WASHINGTON COUNTY - Two East Metro disability services are now one.
Rise, Inc. and ESR announced this summer that they would merge the two companies into one central disability services organization.
When ESR's longtime executive director Ed Boeve announced his intention to retire this summer, the organization started discussing whether to hire a new director or to merge with another company. He retired in July.
That's where Rise came in.
ESR, which has been around for 54 years, joined with the 47-year-old Rise to come together as a one-stop shop for adults with disabilities to find employment and habilitation, as well as some transportation, housing and vocational services.
ESR, at this time a subsidiary of Rise, is anticipated to be fully merged into the organization as of Jan. 1.
The two organizations were a good fit for each other, said Rise CEO Lynn Noren.
"(We're) all about supporting people who have disabilities and other kinds of barriers to self sufficiency to be as independent as possible," she said.
"The first thing we looked at when we thought about partnering was mission," Noren added.
ESR has locations in Cottage Grove, Stillwater, New Richmond, Oakdale and Forest Lake that will continue to operate. Most administration services will be moved to the central Rise office in Spring Lake Park.
Combined, the two organizations served over 3,000 individuals last year, and Noren said she hopes that number will continue to grow in light of the merger.
East Metro focus
Noreen said the merger will ensure that there is an increased focus on Washington County, as well as continuing expansion into more areas. ESR provides services into St. Croix County in Wisconsin, especially the city of New Richmond. Rise provides services throughout the state.
"Our goal would be to grow services in the Washington County community that are available and needed today," Noren said.
ESR was one of the largest contractors Washington County worked with - nearly since the organization launched, Washington County Community Services' Lisa Glasspoole said.
She said ESR has always been great to work with, and the merger shows no signs of interrupting services provided through the county.
"Everybody's goal is to have people working in the community," Glasspoole said.
They also have in-center programs, but county staff prefer employment options. She said they are keeping the "exact same services," so that focus won't change.

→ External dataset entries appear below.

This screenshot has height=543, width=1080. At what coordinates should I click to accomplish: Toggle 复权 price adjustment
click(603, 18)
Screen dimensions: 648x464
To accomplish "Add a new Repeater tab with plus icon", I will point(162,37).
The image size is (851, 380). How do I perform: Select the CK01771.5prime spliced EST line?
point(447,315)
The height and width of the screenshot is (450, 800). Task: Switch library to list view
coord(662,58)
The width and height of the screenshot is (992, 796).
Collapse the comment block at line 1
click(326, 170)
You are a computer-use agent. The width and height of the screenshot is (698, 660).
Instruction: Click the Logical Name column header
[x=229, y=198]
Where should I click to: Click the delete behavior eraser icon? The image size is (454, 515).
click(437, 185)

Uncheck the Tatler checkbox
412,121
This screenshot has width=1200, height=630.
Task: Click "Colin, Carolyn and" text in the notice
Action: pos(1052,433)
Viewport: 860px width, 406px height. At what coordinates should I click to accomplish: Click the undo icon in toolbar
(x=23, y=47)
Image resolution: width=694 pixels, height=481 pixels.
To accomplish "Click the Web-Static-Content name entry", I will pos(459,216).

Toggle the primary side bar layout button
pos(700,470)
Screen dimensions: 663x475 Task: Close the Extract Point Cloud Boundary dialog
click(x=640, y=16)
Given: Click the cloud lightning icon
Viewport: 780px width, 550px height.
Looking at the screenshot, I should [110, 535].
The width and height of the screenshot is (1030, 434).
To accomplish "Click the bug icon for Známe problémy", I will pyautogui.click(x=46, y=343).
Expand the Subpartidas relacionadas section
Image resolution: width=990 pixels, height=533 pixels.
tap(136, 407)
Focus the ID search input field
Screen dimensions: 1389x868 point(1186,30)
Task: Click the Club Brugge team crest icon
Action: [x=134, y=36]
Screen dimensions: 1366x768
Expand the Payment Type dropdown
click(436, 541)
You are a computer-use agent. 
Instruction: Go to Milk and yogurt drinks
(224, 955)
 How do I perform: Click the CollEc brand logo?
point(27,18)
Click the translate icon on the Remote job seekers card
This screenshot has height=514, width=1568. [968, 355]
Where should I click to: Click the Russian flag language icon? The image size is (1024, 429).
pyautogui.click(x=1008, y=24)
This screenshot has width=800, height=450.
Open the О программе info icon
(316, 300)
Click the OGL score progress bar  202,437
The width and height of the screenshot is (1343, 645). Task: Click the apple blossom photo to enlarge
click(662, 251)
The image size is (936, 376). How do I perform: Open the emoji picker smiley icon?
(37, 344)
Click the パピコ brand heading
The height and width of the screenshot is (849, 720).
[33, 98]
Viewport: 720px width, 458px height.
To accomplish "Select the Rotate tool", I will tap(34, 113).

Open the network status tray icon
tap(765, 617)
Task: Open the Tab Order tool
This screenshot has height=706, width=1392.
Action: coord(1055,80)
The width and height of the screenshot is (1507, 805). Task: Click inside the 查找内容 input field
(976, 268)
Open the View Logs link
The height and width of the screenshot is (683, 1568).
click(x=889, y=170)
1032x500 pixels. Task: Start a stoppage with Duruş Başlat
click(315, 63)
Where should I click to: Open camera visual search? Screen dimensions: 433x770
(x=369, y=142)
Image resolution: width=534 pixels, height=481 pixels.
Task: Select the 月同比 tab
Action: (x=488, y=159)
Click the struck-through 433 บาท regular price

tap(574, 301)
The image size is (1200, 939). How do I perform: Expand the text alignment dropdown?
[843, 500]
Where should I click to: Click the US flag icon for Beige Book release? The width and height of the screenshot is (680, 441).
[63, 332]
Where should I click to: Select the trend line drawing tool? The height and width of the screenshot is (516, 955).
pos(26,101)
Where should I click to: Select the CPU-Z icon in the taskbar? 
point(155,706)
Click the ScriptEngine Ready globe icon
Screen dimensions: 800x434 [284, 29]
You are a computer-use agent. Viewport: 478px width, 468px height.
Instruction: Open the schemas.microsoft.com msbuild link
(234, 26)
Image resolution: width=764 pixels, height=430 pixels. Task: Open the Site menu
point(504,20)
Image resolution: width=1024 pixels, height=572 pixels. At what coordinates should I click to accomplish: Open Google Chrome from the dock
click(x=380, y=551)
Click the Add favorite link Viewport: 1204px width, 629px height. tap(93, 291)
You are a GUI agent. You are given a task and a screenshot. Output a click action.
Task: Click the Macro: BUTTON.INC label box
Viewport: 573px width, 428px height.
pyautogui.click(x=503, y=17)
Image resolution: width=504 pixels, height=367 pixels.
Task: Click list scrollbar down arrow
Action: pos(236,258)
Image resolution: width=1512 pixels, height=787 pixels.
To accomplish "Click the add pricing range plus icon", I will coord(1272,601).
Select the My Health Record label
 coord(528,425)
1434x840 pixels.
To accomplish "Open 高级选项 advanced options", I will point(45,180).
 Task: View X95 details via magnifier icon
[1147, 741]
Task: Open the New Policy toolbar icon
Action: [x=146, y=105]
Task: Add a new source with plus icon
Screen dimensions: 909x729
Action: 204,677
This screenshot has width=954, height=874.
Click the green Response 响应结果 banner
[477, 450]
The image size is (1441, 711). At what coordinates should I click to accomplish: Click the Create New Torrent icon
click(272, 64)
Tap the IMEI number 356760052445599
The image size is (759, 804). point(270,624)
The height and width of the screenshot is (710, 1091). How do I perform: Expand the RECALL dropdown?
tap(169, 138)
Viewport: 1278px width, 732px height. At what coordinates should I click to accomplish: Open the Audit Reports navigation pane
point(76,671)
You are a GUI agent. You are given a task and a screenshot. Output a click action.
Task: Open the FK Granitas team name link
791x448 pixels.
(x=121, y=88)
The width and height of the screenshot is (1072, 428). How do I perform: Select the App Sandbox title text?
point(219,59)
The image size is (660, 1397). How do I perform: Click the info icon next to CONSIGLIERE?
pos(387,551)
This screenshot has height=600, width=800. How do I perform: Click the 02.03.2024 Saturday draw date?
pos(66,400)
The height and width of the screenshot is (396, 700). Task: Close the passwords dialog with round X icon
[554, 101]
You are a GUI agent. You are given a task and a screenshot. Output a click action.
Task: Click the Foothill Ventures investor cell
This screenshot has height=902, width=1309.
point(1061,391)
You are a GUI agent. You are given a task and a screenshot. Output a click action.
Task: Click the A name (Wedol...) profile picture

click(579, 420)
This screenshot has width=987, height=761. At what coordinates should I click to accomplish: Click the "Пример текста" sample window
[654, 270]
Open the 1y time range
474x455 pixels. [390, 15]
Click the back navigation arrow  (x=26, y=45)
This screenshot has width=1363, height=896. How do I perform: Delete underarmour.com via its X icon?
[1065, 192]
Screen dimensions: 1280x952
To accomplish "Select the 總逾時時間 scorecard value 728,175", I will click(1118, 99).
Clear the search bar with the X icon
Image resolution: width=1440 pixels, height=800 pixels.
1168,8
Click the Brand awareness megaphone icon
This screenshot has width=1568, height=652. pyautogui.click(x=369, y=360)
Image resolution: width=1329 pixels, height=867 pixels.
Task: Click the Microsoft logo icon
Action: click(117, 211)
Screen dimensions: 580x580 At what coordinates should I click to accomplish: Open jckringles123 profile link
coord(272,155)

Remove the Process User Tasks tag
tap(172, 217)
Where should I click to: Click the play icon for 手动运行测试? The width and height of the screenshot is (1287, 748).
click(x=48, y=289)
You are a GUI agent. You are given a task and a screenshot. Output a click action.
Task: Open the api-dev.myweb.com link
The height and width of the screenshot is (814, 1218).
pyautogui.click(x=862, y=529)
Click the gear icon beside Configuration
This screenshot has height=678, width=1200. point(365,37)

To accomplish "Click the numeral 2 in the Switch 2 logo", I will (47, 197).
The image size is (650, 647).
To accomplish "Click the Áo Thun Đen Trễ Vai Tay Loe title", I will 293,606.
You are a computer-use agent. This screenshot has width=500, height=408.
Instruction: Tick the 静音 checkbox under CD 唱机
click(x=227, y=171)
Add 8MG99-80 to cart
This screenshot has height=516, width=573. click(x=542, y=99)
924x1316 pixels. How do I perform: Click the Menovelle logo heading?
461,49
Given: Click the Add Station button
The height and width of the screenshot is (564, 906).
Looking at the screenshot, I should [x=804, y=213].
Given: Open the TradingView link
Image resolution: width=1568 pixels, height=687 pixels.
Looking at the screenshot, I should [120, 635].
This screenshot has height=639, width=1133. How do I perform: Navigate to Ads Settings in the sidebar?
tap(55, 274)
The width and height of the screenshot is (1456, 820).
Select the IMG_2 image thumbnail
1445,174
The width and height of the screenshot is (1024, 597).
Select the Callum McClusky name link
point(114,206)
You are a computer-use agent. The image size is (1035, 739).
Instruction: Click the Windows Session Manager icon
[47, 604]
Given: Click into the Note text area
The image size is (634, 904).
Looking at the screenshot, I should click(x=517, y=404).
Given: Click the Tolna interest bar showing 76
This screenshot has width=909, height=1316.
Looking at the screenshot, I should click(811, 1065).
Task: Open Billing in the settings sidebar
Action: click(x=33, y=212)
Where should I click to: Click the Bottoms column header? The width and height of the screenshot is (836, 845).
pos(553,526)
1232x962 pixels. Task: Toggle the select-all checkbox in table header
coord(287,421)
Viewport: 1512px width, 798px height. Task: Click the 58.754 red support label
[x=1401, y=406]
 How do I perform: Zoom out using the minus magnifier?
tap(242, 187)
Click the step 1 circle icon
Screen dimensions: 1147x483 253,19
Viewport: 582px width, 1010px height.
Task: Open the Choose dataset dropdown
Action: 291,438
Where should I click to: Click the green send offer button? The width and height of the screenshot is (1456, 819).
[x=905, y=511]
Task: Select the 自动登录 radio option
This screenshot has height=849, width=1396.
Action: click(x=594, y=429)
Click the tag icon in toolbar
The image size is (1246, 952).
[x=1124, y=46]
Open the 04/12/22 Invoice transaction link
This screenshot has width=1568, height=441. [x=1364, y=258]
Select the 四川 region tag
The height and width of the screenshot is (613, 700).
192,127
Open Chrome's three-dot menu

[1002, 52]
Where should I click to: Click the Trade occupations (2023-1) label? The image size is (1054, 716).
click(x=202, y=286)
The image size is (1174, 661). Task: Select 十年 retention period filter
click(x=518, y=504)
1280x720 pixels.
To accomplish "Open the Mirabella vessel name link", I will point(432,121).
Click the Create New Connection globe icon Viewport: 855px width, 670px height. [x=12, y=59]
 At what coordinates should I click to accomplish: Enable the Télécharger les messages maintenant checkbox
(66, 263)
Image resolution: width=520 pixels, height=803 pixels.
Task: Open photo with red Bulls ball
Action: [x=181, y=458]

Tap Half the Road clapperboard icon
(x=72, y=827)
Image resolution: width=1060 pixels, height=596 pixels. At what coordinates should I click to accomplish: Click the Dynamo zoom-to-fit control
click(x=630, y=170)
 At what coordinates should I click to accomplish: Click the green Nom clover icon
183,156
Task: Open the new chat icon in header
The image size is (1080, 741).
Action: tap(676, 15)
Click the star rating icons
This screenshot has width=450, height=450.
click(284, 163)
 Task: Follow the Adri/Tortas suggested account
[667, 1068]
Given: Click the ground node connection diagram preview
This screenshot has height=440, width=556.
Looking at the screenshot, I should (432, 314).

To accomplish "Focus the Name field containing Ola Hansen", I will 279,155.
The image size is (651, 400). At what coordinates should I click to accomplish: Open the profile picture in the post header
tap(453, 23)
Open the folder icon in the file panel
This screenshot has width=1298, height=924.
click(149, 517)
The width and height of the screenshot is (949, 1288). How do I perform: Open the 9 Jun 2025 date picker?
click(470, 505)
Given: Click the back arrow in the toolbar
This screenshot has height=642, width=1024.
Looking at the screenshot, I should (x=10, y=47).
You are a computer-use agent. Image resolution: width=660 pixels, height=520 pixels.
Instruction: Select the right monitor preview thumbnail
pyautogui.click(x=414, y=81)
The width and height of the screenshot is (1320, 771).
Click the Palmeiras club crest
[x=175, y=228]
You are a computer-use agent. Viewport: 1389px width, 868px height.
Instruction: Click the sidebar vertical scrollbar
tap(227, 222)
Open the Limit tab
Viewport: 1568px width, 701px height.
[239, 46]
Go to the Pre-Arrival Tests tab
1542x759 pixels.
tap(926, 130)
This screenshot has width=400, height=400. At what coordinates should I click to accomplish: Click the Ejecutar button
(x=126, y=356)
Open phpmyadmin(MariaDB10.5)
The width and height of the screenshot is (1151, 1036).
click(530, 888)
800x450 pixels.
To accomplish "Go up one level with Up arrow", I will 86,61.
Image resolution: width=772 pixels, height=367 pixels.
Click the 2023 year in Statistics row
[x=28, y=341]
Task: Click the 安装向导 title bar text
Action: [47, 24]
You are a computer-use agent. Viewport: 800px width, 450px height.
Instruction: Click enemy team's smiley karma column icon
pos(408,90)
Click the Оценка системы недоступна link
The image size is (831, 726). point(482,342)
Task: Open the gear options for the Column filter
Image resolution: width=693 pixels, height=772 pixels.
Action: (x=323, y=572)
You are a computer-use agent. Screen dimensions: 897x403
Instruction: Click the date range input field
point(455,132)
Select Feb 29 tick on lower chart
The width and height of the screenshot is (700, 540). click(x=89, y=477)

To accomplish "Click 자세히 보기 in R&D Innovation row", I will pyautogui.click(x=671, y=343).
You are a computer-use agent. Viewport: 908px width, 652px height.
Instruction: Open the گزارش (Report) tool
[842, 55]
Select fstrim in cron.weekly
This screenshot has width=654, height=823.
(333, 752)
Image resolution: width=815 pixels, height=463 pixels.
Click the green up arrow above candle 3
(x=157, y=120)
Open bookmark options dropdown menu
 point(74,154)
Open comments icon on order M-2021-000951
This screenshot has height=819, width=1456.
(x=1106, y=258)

Though it wasn't the driving reason for the merge, Noren said, the 7-percent cut in funding both organizations were and are facing made it a good time to come together.
The change is "daunting," but she said anything to increase efficiency will help them provide the best services they can.
Because of Rise's size, she said they also will be able to update ESR's infrastructure, merging their staffs and implementing Rise's more updated technology.
"We will be able to operate more efficiently," she said.
With Rise moving more into ESR's former territory, Noren said they will also be able to form more partnerships, which will help them learn and grow over time.
"Developing partnerships, not only with community partners and businesses, those things take time," she said. "So we will take time to examine the area and listen to leaders in Washington County."